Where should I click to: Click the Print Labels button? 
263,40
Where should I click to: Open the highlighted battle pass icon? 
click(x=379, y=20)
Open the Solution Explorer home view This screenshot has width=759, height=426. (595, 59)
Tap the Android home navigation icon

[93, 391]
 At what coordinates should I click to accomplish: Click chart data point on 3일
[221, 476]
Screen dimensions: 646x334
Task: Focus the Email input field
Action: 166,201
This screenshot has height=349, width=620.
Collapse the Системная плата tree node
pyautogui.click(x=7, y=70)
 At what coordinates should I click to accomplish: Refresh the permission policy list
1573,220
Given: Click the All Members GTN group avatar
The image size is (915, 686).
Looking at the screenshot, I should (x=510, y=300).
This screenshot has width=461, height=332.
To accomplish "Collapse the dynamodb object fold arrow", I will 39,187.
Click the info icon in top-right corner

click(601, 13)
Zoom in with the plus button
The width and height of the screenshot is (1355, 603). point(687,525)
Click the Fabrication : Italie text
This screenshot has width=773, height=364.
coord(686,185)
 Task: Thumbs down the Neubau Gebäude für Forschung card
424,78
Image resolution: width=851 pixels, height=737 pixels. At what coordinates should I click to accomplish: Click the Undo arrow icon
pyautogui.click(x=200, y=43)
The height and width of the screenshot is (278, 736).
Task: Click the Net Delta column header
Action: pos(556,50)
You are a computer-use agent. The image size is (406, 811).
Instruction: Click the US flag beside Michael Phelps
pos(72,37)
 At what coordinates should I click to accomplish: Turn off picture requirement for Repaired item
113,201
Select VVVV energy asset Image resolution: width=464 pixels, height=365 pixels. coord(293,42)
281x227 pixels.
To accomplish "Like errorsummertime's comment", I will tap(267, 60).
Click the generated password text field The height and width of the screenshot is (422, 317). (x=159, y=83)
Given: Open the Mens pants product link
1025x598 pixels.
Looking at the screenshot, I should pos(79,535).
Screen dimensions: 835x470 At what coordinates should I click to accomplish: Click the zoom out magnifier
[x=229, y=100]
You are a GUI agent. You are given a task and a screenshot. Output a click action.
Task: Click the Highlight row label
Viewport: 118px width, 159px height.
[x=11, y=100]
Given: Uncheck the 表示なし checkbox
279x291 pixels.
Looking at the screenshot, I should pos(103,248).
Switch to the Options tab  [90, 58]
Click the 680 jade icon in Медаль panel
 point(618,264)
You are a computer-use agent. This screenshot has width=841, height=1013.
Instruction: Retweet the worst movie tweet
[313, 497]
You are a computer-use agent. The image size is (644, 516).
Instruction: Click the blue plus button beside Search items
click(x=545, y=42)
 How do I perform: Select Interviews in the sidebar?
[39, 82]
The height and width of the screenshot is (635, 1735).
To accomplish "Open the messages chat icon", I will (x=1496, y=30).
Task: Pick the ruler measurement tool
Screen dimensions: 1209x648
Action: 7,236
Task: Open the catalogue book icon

....................

» **The problem**
For the records above, how many lines contain the word "agent"? Reply with the number only.

» **Reply**
4